Two pedestrian bridges in the works for Coral Gables campus

The Miami-Dade County Board of Commissioners voted 10-0 to approve resolutions granting two Class I permits to the University of Miami that will allow them to construct two separate pedestrian bridges on campus.

Associate Vice President of Campus Planning and Development Janet Gavarrete explained that the bridges were not planned in isolation; rather, they represent an important step in a much larger vision for the future of the campus. The bridges are merely a way to allow for more foot traffic expected to come with future projects.

“They’re part of improving our circulation on campus, and when you improve circulation opportunities, you do a lot for connectivity,” Gavarrete said.

One bridge will span Lake Osceola, from the Lakeside Patio to the Billings Walkway that borders the Eaton Residential College parking lot.
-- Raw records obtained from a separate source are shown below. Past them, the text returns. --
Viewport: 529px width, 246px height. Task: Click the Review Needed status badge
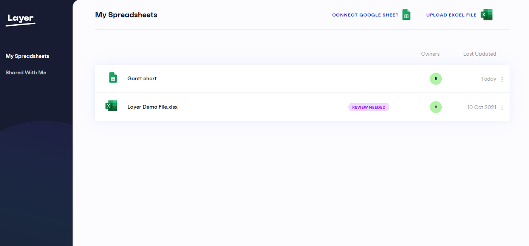(x=368, y=107)
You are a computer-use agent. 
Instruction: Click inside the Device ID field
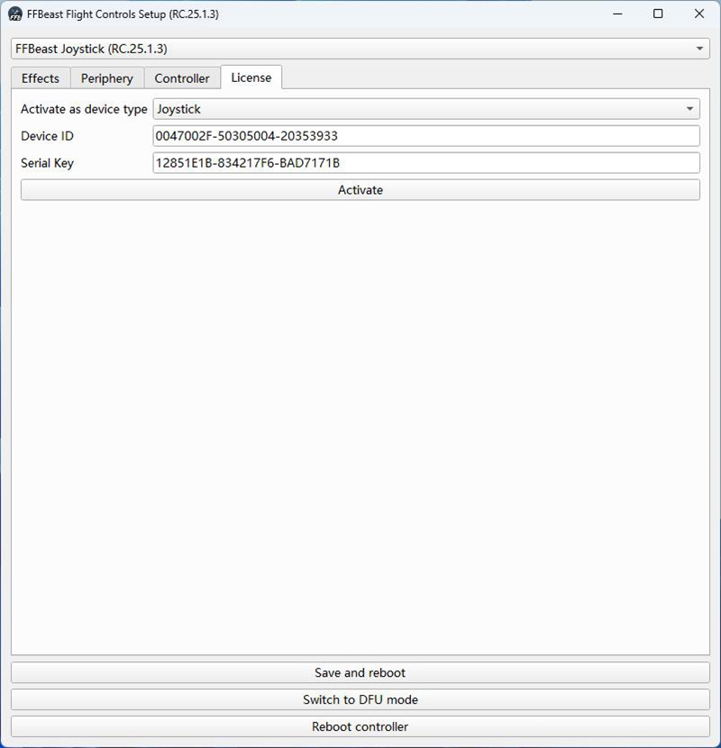(x=426, y=136)

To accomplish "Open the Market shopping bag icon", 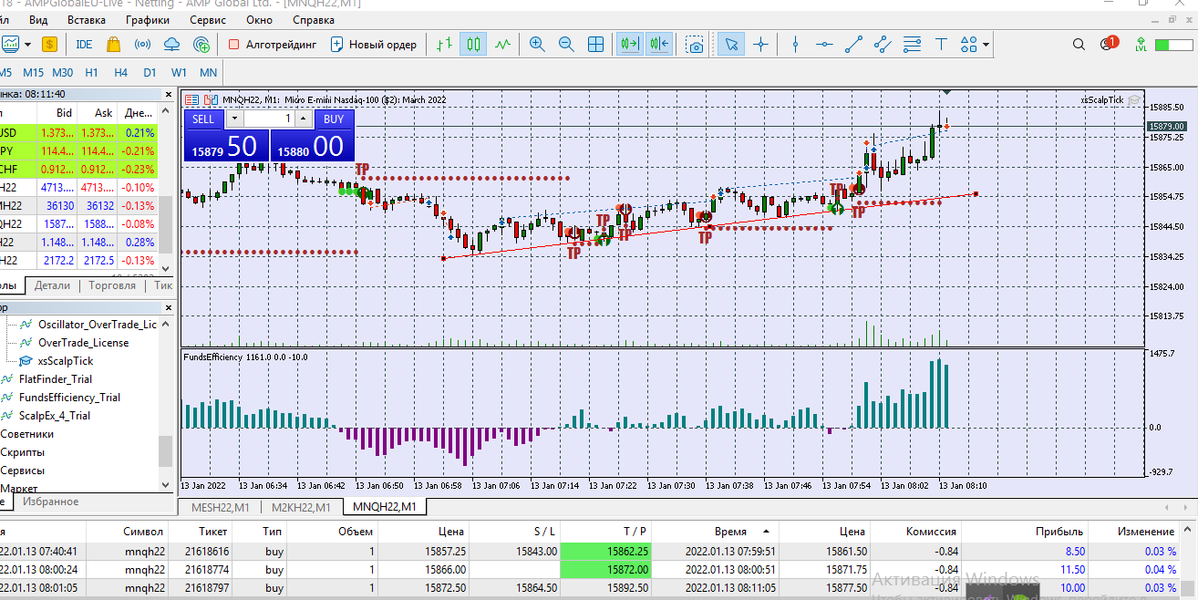I will pyautogui.click(x=113, y=44).
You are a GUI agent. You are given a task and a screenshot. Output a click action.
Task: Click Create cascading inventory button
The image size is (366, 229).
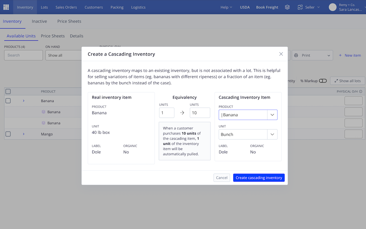[259, 178]
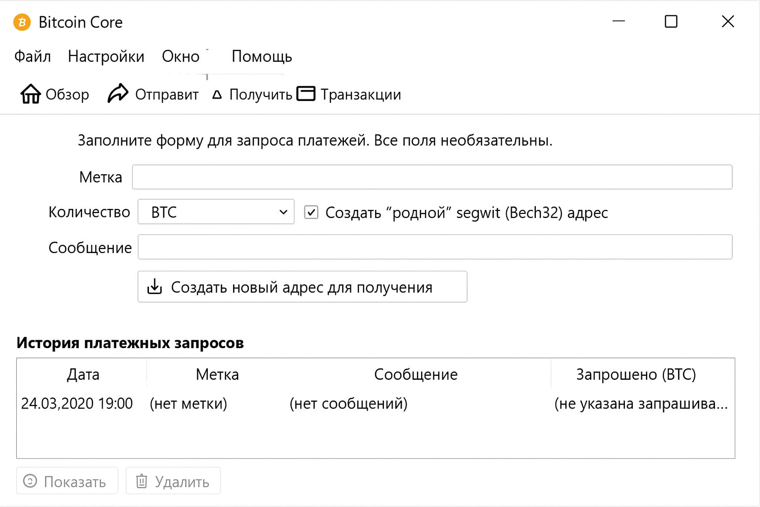760x507 pixels.
Task: Open the Окно menu
Action: coord(181,56)
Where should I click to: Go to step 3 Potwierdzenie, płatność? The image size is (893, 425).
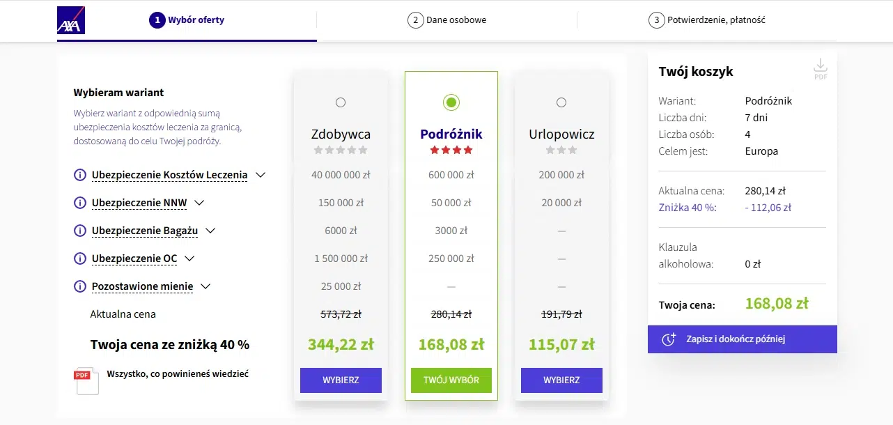(707, 20)
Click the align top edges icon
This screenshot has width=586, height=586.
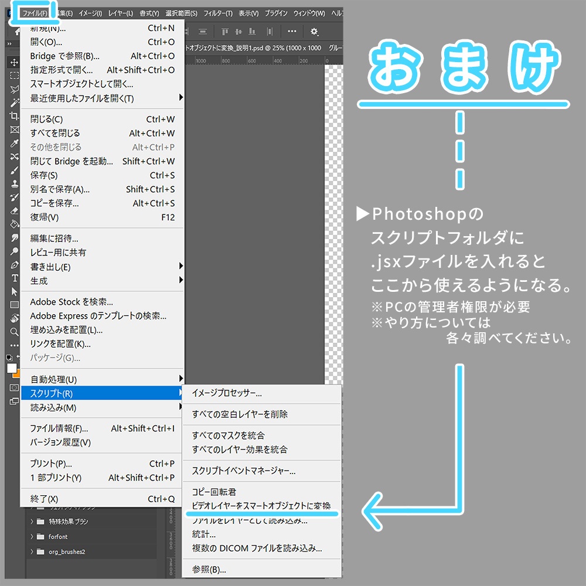(224, 32)
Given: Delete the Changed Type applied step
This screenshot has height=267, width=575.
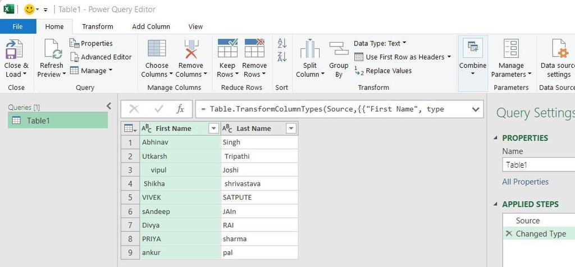Looking at the screenshot, I should pos(509,234).
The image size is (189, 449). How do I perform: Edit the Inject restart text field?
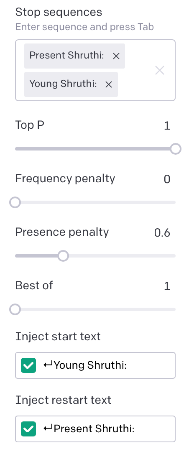[x=95, y=429]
According to the permit application, the bridge is expected to cost $1 million. The second smaller bridge will connect the pathway that is in between the Herbert Wellness Center and the football team’s practice fields, with the Wellness Center parking lot on the opposite side of the canal. This bridge will cost $250,000, according to the application.
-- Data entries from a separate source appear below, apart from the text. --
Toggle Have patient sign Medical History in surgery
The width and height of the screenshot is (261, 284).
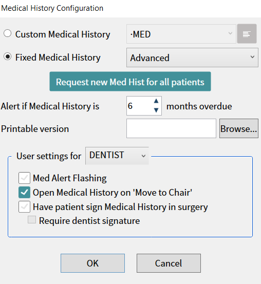(24, 206)
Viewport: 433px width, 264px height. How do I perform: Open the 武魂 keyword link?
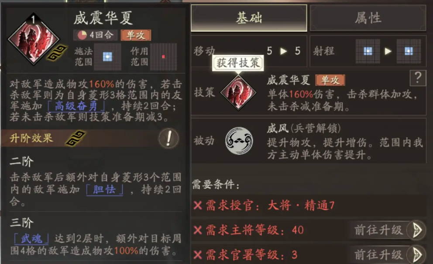click(32, 239)
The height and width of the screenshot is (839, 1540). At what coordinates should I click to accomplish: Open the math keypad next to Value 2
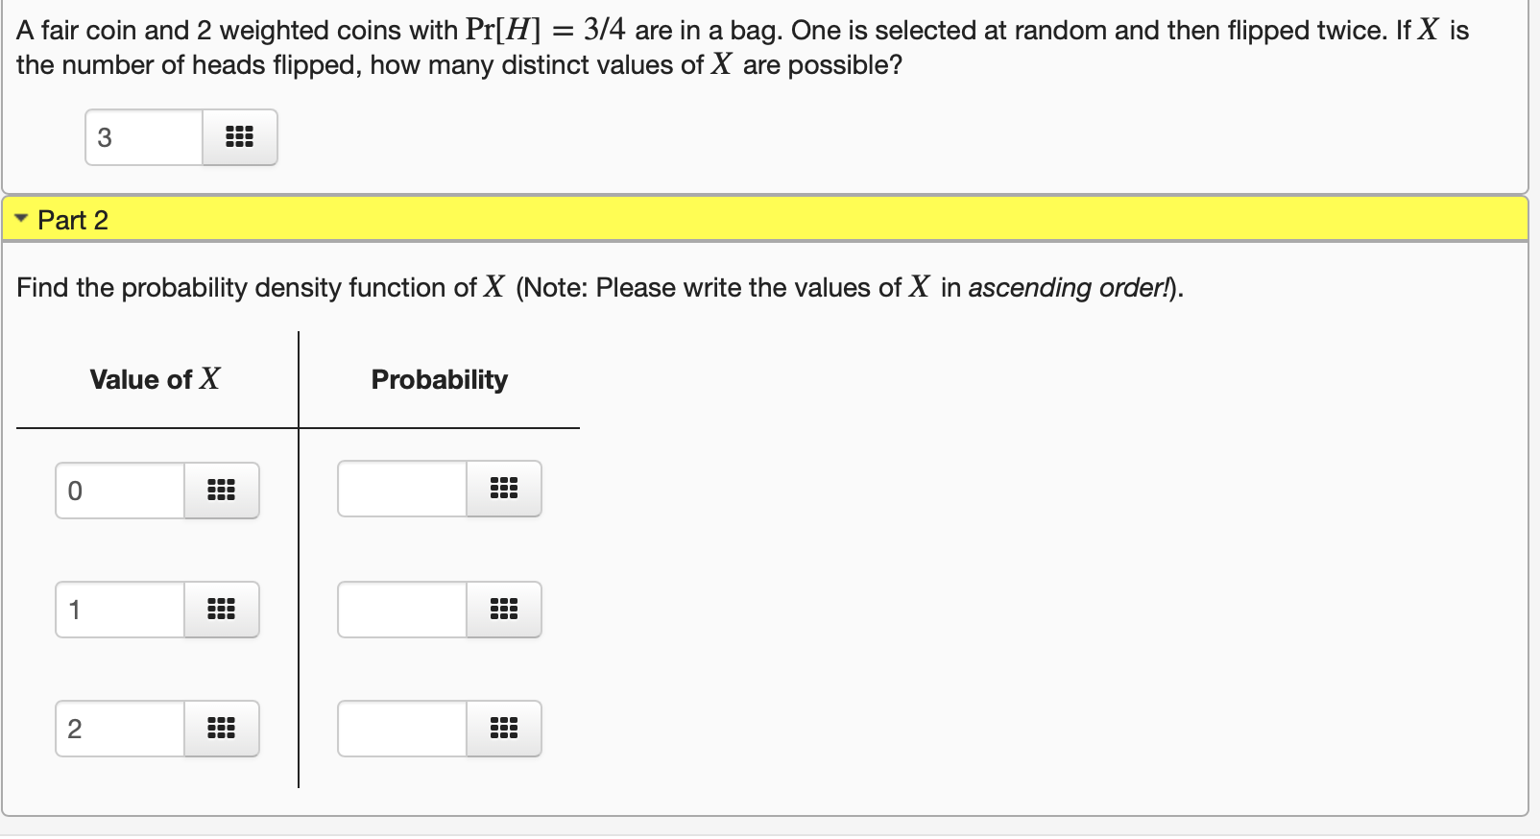coord(222,730)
Circulation and connectivity are vital to a university hoping to see approximately 1,000 more students living on campus in the next five years, Gavarrete said.

The bridges will create more ways to navigate campus. With an ambitious master plan that will reshape the southern side of campus by 2018, it is necessary to make sure that the UC area at the heart of campus can handle increased foot traffic.
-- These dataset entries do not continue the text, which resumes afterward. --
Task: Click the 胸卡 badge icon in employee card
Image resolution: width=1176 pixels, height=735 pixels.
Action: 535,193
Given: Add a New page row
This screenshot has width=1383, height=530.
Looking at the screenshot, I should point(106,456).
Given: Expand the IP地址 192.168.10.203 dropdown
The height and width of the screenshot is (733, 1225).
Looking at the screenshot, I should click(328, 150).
“The reason that this path became more important is because the bridge that’s currently by the UC, the smaller one, it’s very narrow, it’s like 5 feet,” Gavarrete said. “Then when it takes you inside the building, you need the building to be open in order to go through; otherwise you need to go all the way out to Stanford and go through the Breezeway. And so for students who are always walking to and fro, or faculty and staff, it’s additional walking. And we take into account the ‘I see, and I want to go’ factor, and so if you want to go to the SAC, you’re being forced to go all the way around.”

The UC Patio bridge is expected to be around 30 feet wide. The plan will also widen the Billings Walkway that encircles Lake Osceola by making some parts that are currently five to seven feet wide closer to 15 feet wide.

“In front of the Student Activities Center and the UC, one of the things that was done as part of this whole effort to improve circulation around the whole lake is that it allows people to walk side-by-side and talk and also to have bicycles,” Gavarrete said.

Both bridges are expected to ready in fall 2015, with construction beginning late this summer.

Note: This story has been updated to reflect that the name of the area to which the bridge will be connected is the Lakeside Patio.